Exercise brief: What follows is a listing; repeat exactly, and only, its lines from the one holding "Viewport: 600px width, 445px" through the last, leaving any pictures out.

(Beginning of Provided records)

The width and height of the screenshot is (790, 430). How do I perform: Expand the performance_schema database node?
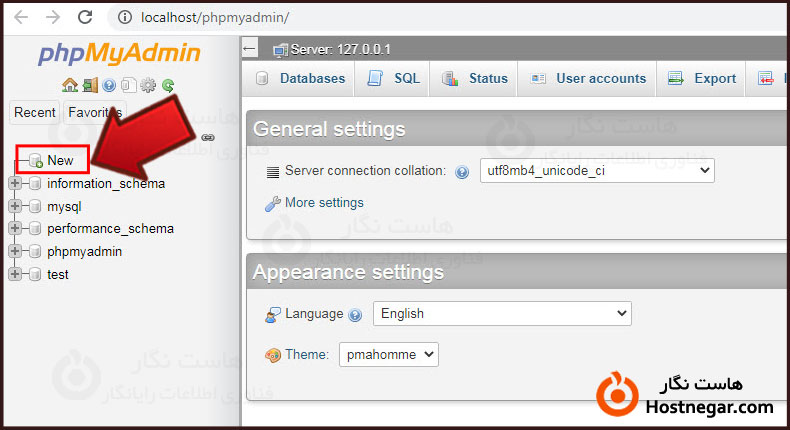(x=14, y=228)
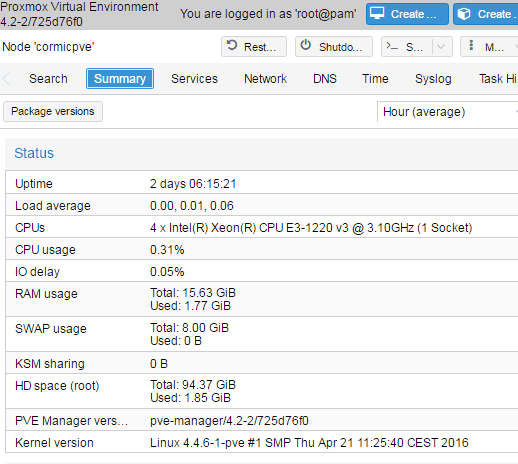Click the Shutdown power icon
Viewport: 518px width, 464px height.
tap(306, 45)
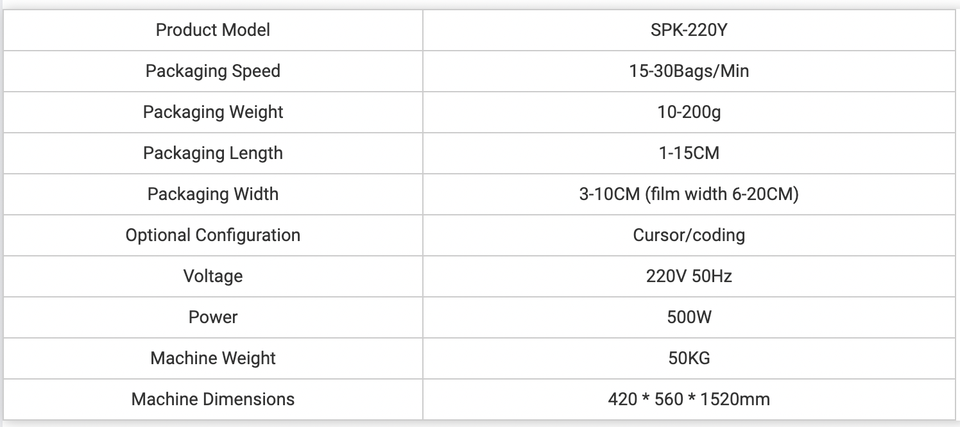960x427 pixels.
Task: Click the Machine Dimensions label
Action: click(x=213, y=399)
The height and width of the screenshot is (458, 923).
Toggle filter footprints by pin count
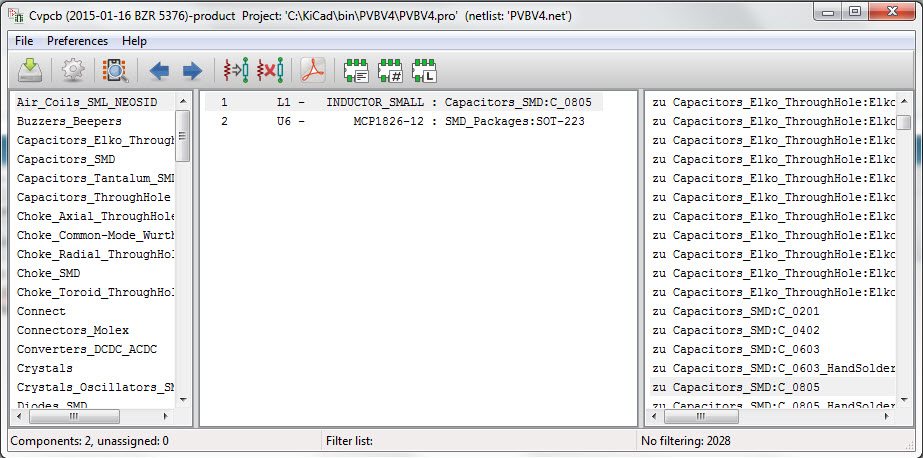coord(390,71)
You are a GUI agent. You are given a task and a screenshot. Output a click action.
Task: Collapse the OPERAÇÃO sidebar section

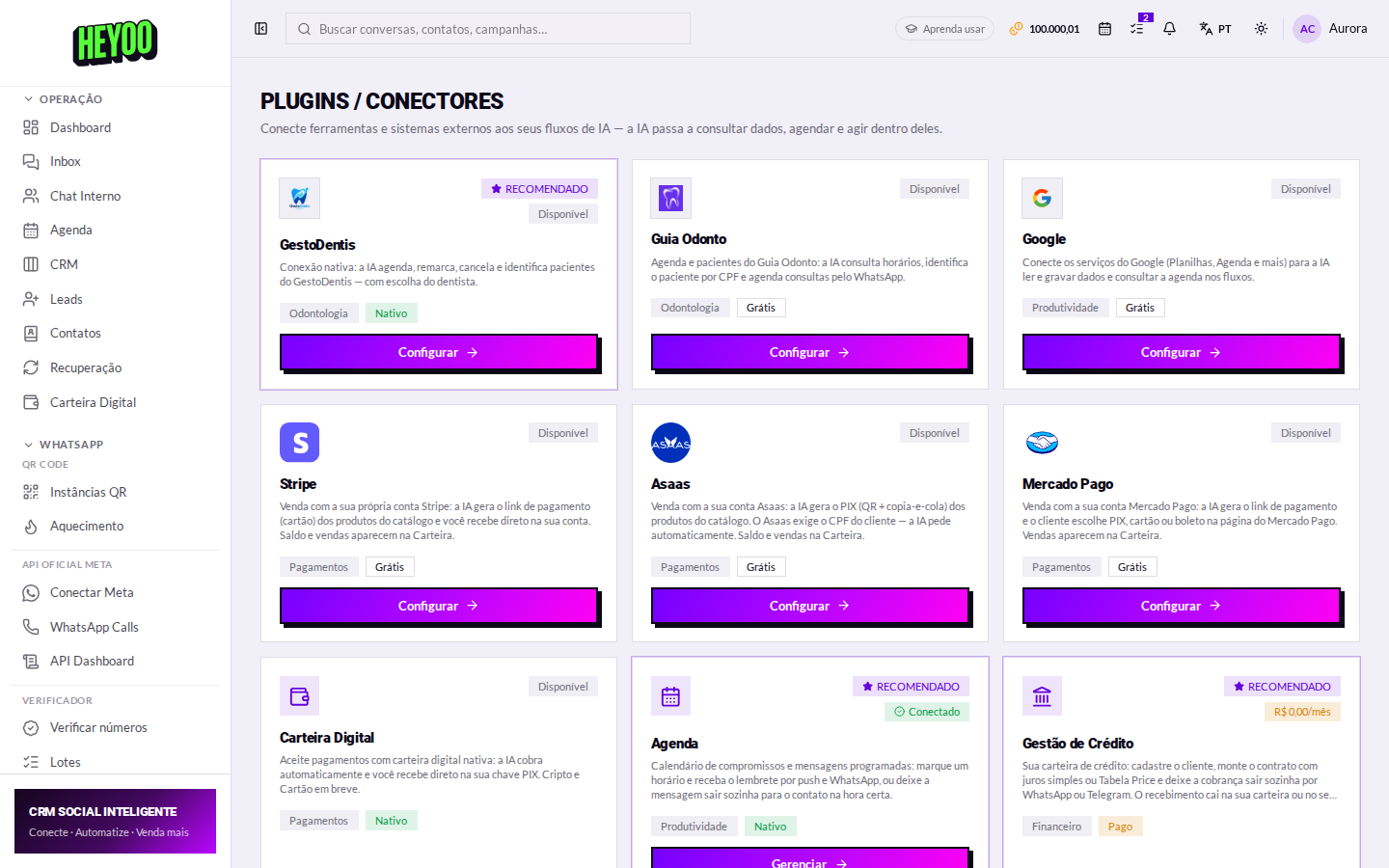pos(63,99)
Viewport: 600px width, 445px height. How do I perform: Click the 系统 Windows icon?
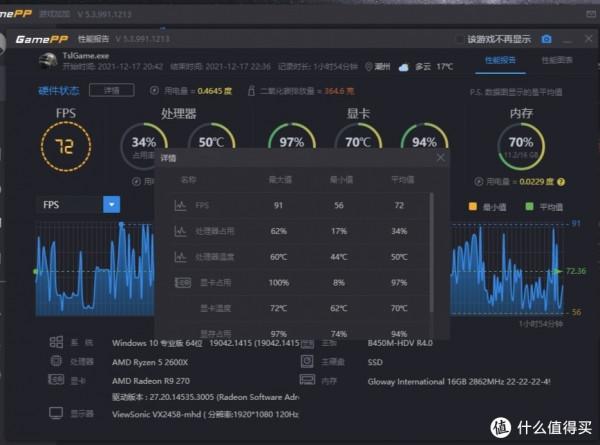pos(56,342)
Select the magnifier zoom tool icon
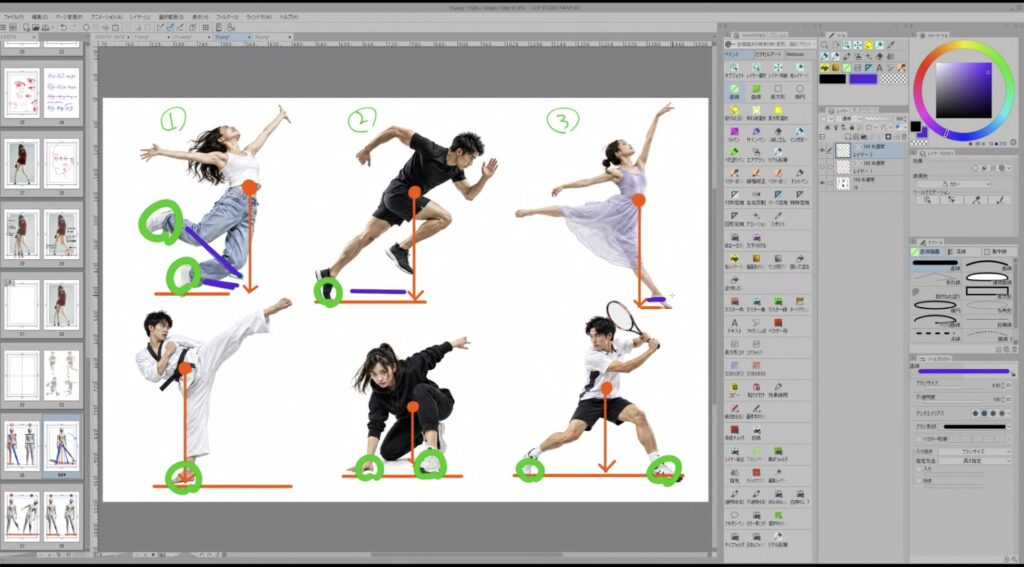Viewport: 1024px width, 567px height. [824, 45]
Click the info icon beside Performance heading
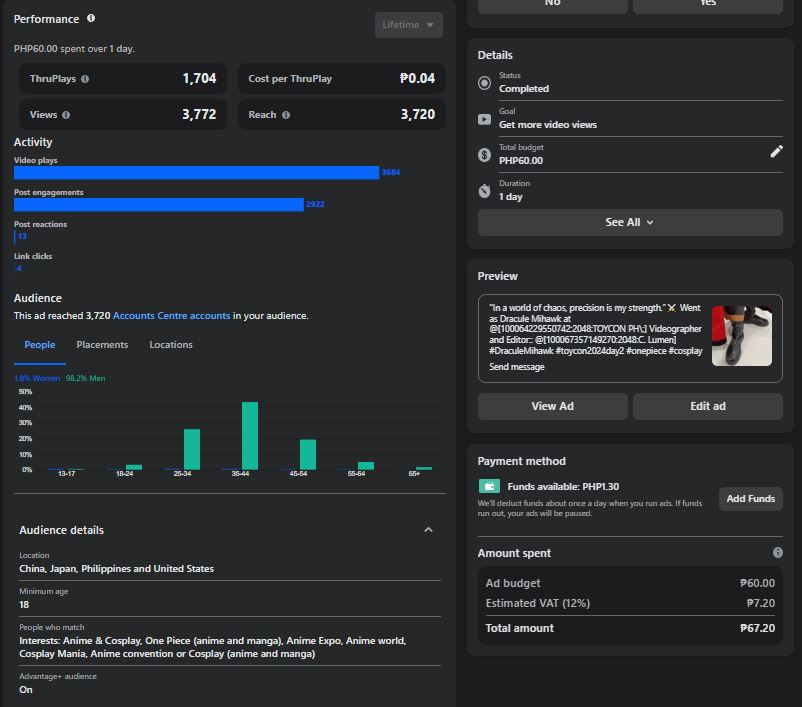This screenshot has height=707, width=802. pyautogui.click(x=91, y=19)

(End of Provided records)

Written answer:
Viewport: 600px width, 445px height. How do I perform: Click the 系统 Windows icon?
pos(56,342)
Select the magnifier zoom tool icon
Viewport: 1024px width, 567px height. [824, 45]
Click the info icon beside Performance heading
This screenshot has height=707, width=802. pyautogui.click(x=91, y=19)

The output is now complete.